### Alıştırma metni
╔══

Bir zamanlar akademi, erkeklerin dünyasıydı. 19. yüzyıl ve 20. yüzyılın başları boyunca, antropolojiden zoolojiye, fildişi kulenin koridorları erkeklerle doluydu. Hatta bazıları kadınların, akademik hayatın entelektüel gereksinimlerini karşılayamayacaklarını düşünüyordu. Fakat geçtiğimiz birkaç on yılda, kadınlar sahip oldukları azmi kanıtladı. Artık moleküler biyoloji lisansında başarılı olanların yarıdan fazlasını ve karşılaştırmalı edebiyat lisansını bitirenlerin yüzde 60’ını kadınlar oluşturuyor. Fakat fizik, felsefe ve siyasal bilimler gibi diğer alanlarda soru hâlâ varlığını koruyor: Kadınlar nerede?
Bu durum, ilgili alanların kültürüyle, özellikle doğuştan yeteneğe vurgu yapan bir kültürle ilgili olabilir. Bu konuda yapılan bir araştırmanın sonuçlarına göre, bir alanda ne kadar çok akademisyen o alanın “sadece öğretilebilir olmadığı”nı düşünürse, o kadar az kadın alanda varlık gösteriyor. Bulgular kadınların neden fizikte psikolojiye nazaran daha az hoş karşılanmış hissetiklerini açıklar nitelikte, bununla birlikte bu duruma katkı yapan diğer pek çok faktörü de reddetmiyor. Nedeni ne olursa olsun, bazı alanların tutum değişikliğinde zamanın gerisinde kaldığı açık.

╚══

### Görev verileri
╔══

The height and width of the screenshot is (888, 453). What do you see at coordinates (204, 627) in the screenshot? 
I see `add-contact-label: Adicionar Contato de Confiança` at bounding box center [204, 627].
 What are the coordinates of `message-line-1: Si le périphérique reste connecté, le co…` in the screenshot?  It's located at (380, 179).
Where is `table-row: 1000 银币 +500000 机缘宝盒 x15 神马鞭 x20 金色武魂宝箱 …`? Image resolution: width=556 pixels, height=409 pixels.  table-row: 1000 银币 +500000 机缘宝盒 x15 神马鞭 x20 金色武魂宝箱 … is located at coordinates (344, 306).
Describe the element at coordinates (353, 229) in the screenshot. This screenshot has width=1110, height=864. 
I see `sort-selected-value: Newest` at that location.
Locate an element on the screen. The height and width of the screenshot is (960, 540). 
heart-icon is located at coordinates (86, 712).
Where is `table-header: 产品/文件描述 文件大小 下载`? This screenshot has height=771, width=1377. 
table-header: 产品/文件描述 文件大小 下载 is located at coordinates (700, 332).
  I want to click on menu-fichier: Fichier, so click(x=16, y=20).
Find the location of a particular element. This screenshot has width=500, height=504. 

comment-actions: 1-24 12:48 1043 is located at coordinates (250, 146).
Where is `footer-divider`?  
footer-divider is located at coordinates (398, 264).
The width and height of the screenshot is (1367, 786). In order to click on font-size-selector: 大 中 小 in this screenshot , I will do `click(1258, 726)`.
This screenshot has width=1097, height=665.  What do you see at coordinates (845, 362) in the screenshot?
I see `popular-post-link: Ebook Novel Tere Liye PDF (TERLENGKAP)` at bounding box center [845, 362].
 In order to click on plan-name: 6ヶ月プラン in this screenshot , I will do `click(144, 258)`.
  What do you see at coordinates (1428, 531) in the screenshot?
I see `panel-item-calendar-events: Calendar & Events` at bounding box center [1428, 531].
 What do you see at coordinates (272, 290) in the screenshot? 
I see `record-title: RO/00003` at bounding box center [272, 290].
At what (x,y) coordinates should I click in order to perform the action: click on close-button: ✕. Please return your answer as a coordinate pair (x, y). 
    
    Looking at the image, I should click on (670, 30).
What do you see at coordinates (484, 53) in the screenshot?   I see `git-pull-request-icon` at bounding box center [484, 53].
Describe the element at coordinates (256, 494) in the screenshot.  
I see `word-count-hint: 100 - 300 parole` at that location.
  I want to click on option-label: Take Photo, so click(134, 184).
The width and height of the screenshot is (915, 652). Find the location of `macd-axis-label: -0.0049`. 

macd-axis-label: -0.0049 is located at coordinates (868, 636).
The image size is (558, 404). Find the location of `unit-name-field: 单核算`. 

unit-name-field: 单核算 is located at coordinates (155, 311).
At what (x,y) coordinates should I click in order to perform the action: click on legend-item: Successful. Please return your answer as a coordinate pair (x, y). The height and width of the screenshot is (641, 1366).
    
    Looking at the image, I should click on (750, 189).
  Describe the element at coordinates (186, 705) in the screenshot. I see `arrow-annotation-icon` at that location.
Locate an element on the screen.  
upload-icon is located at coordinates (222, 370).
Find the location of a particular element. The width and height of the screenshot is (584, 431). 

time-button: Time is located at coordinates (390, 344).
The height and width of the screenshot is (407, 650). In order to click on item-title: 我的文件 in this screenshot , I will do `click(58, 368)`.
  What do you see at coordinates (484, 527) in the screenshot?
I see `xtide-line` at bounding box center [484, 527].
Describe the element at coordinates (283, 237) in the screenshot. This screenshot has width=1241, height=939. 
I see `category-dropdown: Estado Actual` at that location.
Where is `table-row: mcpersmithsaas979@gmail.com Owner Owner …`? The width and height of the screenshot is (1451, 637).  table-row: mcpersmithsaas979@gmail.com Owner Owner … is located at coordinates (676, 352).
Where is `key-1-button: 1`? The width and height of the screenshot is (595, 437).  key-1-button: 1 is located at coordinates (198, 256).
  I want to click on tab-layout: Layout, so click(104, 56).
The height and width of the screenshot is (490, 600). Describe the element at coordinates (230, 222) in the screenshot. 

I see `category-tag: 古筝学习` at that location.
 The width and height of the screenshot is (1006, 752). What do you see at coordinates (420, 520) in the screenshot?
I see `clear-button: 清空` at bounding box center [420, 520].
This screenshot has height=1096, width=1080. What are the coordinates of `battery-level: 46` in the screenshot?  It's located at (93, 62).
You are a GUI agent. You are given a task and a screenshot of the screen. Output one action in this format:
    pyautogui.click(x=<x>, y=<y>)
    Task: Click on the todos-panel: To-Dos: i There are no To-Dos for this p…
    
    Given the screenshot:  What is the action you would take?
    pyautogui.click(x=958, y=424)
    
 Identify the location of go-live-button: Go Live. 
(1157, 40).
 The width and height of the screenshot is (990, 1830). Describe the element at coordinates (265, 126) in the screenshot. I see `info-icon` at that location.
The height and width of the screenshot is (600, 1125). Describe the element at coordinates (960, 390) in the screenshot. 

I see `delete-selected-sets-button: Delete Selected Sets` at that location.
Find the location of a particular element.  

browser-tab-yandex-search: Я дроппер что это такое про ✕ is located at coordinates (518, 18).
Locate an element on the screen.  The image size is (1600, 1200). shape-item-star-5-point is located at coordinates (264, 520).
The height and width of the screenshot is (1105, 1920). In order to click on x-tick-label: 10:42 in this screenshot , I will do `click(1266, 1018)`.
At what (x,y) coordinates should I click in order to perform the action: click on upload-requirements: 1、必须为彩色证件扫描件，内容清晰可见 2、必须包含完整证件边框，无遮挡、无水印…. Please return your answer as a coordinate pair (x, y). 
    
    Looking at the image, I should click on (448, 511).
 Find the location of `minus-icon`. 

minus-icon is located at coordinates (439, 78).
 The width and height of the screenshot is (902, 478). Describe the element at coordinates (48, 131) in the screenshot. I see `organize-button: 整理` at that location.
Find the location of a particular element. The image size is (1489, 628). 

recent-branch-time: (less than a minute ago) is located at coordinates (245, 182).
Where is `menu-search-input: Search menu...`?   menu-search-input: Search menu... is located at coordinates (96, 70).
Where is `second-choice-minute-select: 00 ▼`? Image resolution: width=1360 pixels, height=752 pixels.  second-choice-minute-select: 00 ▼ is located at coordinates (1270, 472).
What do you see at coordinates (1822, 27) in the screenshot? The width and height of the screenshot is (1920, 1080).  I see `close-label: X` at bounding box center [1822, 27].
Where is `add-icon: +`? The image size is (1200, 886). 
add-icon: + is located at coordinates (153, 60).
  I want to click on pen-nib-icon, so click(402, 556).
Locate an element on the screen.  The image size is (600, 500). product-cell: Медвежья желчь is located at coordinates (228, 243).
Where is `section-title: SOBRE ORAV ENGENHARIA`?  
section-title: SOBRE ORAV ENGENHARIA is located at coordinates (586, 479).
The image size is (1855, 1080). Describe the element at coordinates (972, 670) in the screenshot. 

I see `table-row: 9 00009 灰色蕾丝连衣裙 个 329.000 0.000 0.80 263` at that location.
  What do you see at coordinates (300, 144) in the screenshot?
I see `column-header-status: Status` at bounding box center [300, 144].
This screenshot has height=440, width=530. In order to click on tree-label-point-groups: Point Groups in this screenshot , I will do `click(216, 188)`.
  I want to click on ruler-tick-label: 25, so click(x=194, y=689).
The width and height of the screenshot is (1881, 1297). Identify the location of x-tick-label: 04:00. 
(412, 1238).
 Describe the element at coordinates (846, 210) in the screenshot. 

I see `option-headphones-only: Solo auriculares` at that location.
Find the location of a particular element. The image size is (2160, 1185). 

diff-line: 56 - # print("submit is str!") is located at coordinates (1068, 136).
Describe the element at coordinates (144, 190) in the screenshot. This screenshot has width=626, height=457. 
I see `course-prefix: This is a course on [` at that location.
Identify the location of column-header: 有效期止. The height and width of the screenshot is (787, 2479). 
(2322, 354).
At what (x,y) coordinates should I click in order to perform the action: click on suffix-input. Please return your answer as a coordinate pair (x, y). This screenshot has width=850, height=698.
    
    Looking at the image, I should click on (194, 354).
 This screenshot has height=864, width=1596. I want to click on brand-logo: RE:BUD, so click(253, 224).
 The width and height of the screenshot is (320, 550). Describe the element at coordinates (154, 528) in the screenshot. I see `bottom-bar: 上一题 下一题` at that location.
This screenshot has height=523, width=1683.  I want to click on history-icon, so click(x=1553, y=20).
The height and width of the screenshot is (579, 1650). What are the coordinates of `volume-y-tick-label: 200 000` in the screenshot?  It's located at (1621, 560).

╚══

### Görev yönergeleri
• 1. Lütfen alıştırma metninde "Bir zamanlar akademi, erkeklerin" ile başlayıp "koruyor: Kadınlar nerede?" ifadesine kadar devam eden bölümü hiçbir değişiklik yapmadan yazın.
• 2. Girdilerden, "has height=771, width=1377." geçen satırla başlayıp "I want to click on menu-fichier: Fichier, so" geçen satıra kadar devam eden satırları, iki uçtaki satır da dahil olmak üzere, aynen çıkarın.
Alıştırma metni ile girdiler ayrı kaynaklardan alınmıştır.

### Alıştırma cevapları
• 1.
Bir zamanlar akademi, erkeklerin dünyasıydı. 19. yüzyıl ve 20. yüzyılın başları boyunca, antropolojiden zoolojiye, fildişi kulenin koridorları erkeklerle doluydu. Hatta bazıları kadınların, akademik hayatın entelektüel gereksinimlerini karşılayamayacaklarını düşünüyordu. Fakat geçtiğimiz birkaç on yılda, kadınlar sahip oldukları azmi kanıtladı. Artık moleküler biyoloji lisansında başarılı olanların yarıdan fazlasını ve karşılaştırmalı edebiyat lisansını bitirenlerin yüzde 60’ını kadınlar oluşturuyor. Fakat fizik, felsefe ve siyasal bilimler gibi diğer alanlarda soru hâlâ varlığını koruyor: Kadınlar nerede?

• 2.
Where is `table-header: 产品/文件描述 文件大小 下载`? This screenshot has height=771, width=1377. 
table-header: 产品/文件描述 文件大小 下载 is located at coordinates (700, 332).
  I want to click on menu-fichier: Fichier, so click(x=16, y=20).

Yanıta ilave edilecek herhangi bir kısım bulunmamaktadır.